Then, nearly 8,000 km. across the world from Chicago, on Dec. 17 a vegetable seller name d Mohammed Bouazizi, discouraged by a variety of problems, poured a can of fuel over his head and lit himself afire. He died on Jan. 4, having set off a revolution.
“Mohammad Bouazizi’s self immolation alerted the world that a new crisis, fueled by food, had begun,” Bjerga writes. That, of course, turned into the Arab Spring.
“Demand by developing countries is unlikely to have put additional pressure on the prices of food commodities, although it may have created such pressure indirectly through energy prices,” authors John Baffes and Tassos Haniotis wrote in a July 2010 report for the World Bank. “We also conclude that the effect of biofuels on food prices has not been as large as originally thought, but that the use of commodities by investment funds may have been partly responsible for the 2007/08 spike.”
Today, according to Research-Works, analyzing US investments in individual commodities paints a clearer picture of what has happened. Investments in 14 of them fell during the second and third quarters of this year, were flat in one, and up in just one – gold.
“Even copper, which we consider to be one of the strongest commodities fundamentally, has fallen out of favour with the values of index holdings falling 35.9% to $5 billion. The fall in value of cotton indices was the most severe, almost halving from $5.9 billion in Q1 2011 to $3.1bn in Q3. West Texas Intermediate, wheat, soyabean oil and silver also saw values fall sharply.

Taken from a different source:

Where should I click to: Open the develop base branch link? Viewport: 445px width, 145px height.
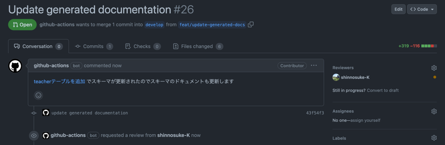click(154, 25)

Livestock commodities, however, outperformed other sectors, with index values in hogs and live down just 12.5% and 7.2% respectively.”
Futures trading, which began hundreds of years ago as a method to smooth out price swings, has thus come into favor as a speculative tool by people whose only connection to food or energy is at the dinner table or the petrol pump. Instead of acting as a hedge against volatility, as Bjerga writes, futures trading has become a way to add fuel to the fire.
“The effects of commodities trading on food prices is controversial,” he continues. “Regardless of cause, the price swings of global crop and energy markets have turned a quarter century of stable food costs into a marketplace casino where demand pushes prices higher – and drought drives them higher still -- while a cooling economy or an unexpected gain in supplies cascades them down faster than any changes in how much people actually eat.”